**TASK PROMPT**
Look below for the line that contains "Image resolution: width=500", and write out exactly that line and all remaining lines of the listing, omitting pictures.

**RECORD SET**
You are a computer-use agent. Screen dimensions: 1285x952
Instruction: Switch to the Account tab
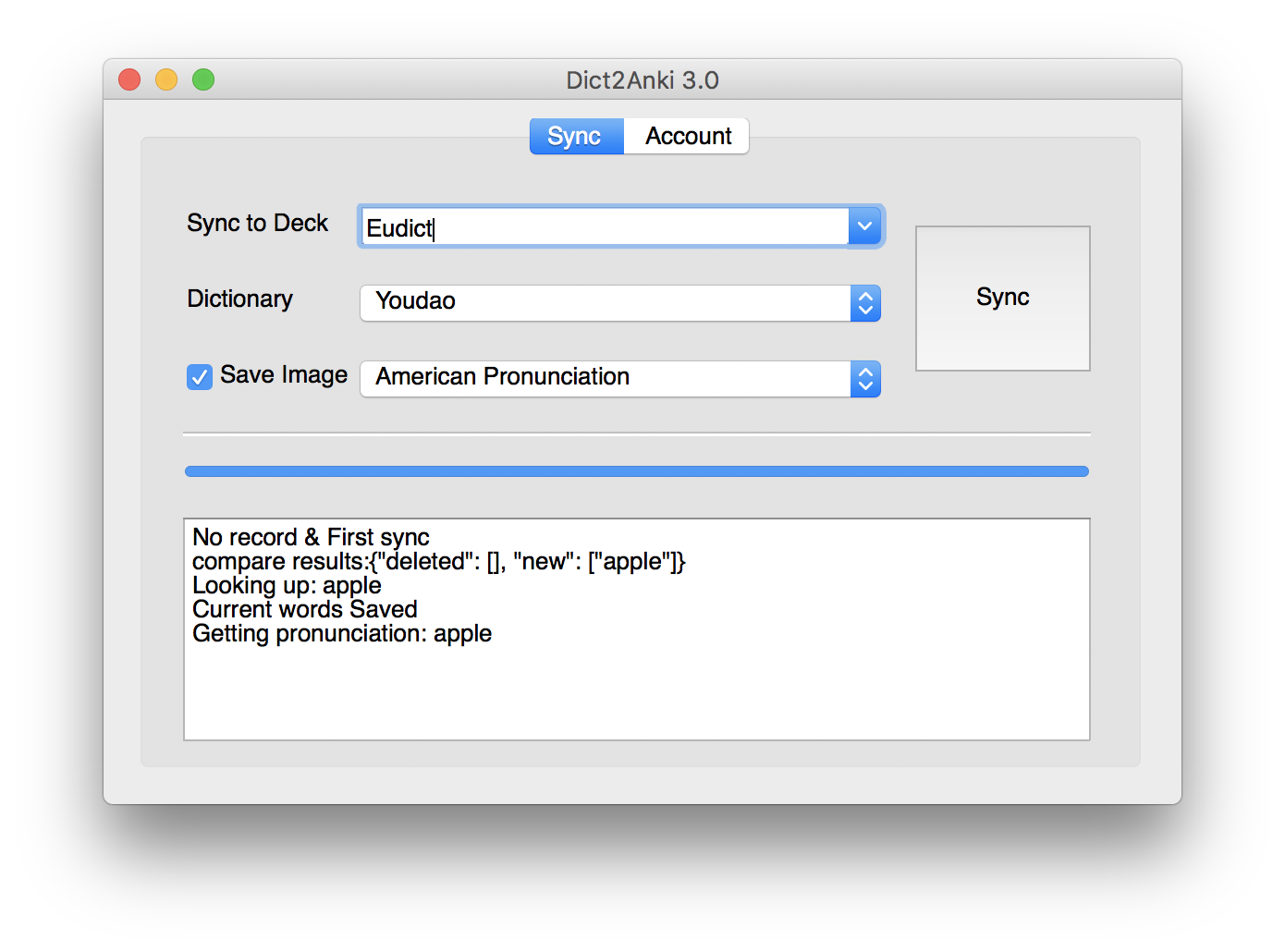coord(687,136)
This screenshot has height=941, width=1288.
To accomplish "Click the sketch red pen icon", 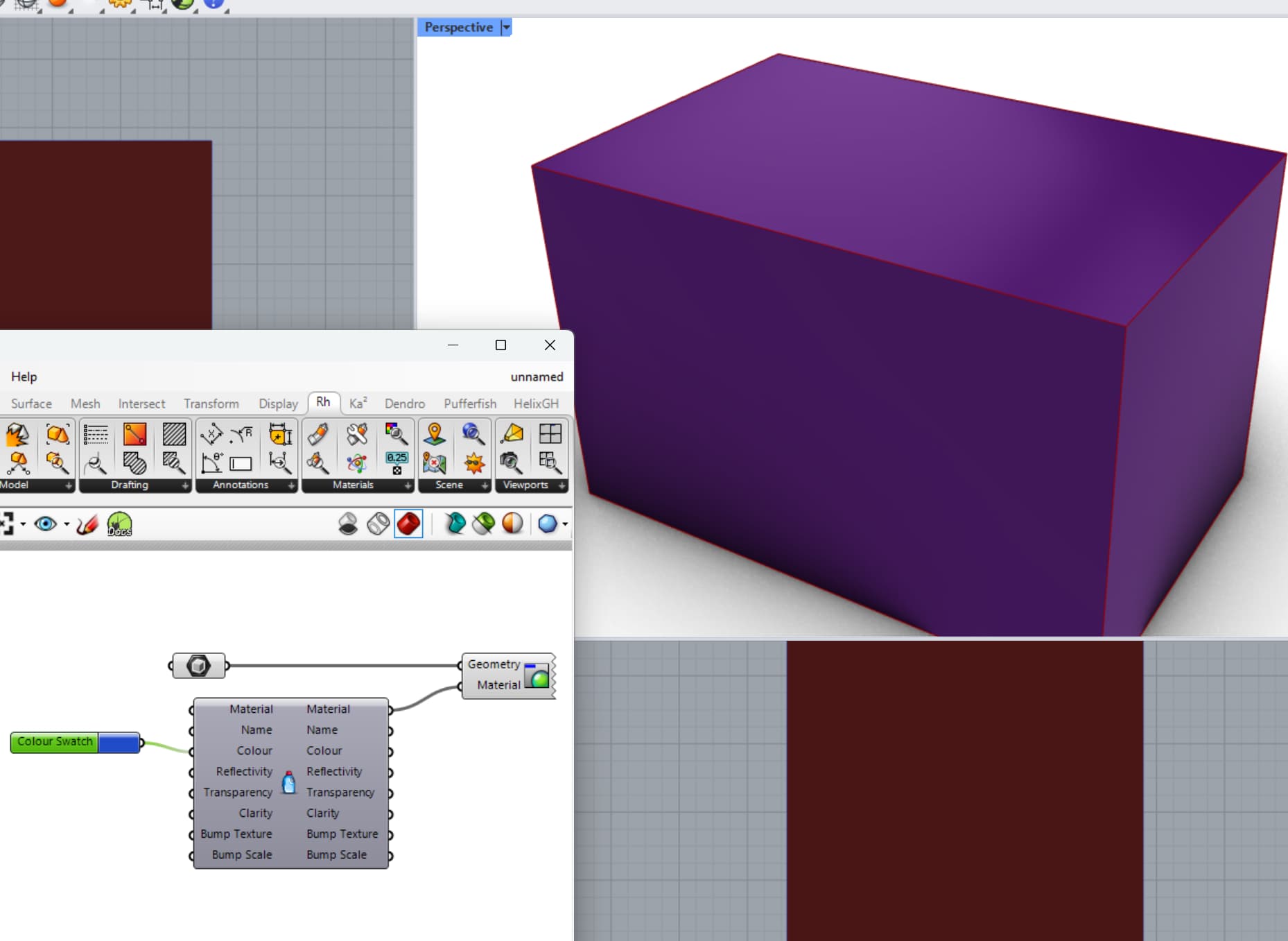I will point(87,524).
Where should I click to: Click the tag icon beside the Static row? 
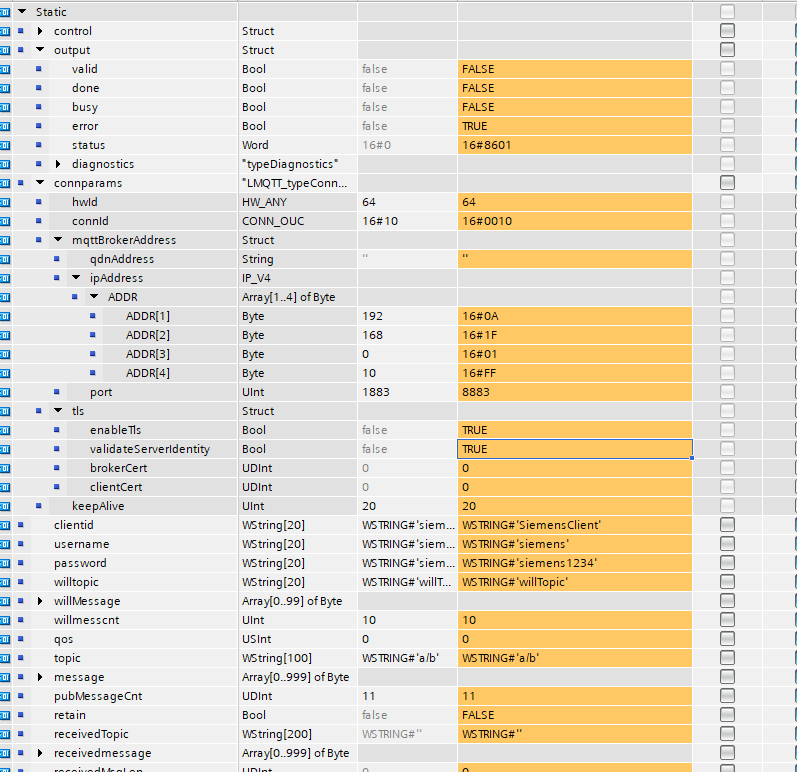[5, 12]
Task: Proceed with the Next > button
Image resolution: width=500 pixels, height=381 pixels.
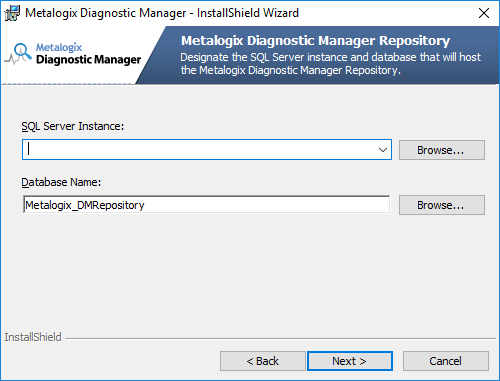Action: tap(350, 361)
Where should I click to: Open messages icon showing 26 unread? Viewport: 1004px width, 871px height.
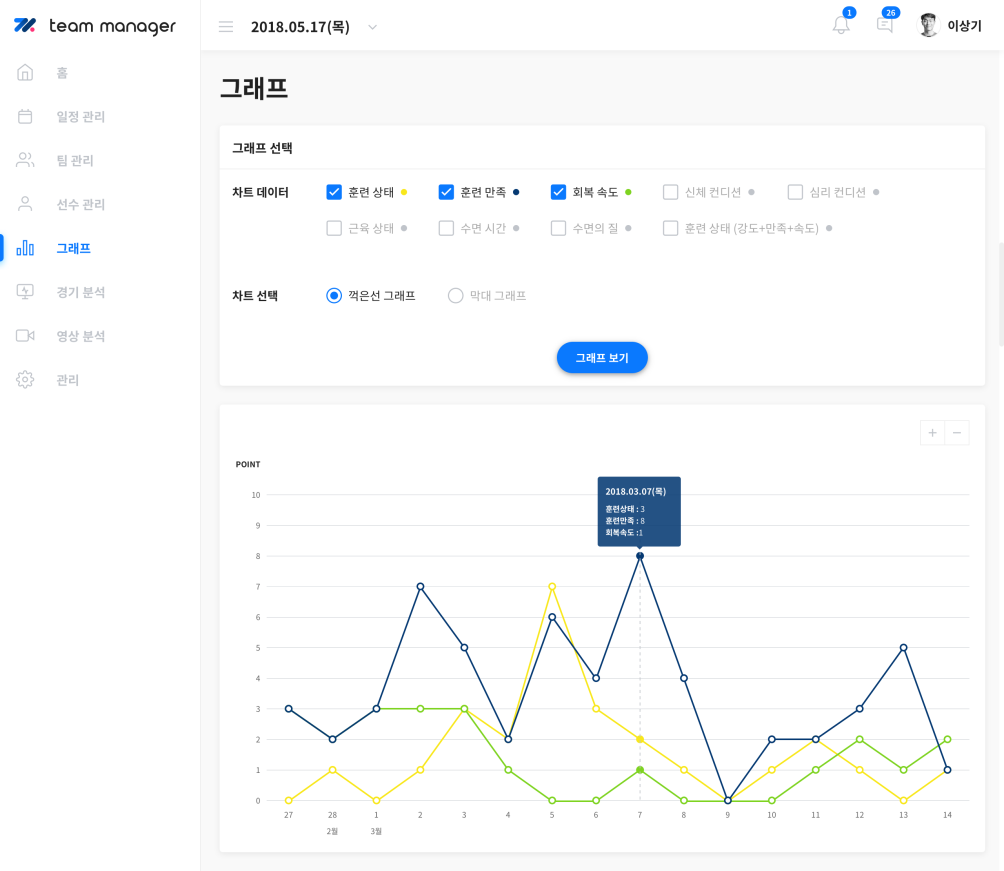click(884, 28)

**RESPONSE AREA**
Image resolution: width=500 pixels, height=381 pixels.
Action: tap(350, 361)
Where should I click to: Open messages icon showing 26 unread? Viewport: 1004px width, 871px height.
click(884, 28)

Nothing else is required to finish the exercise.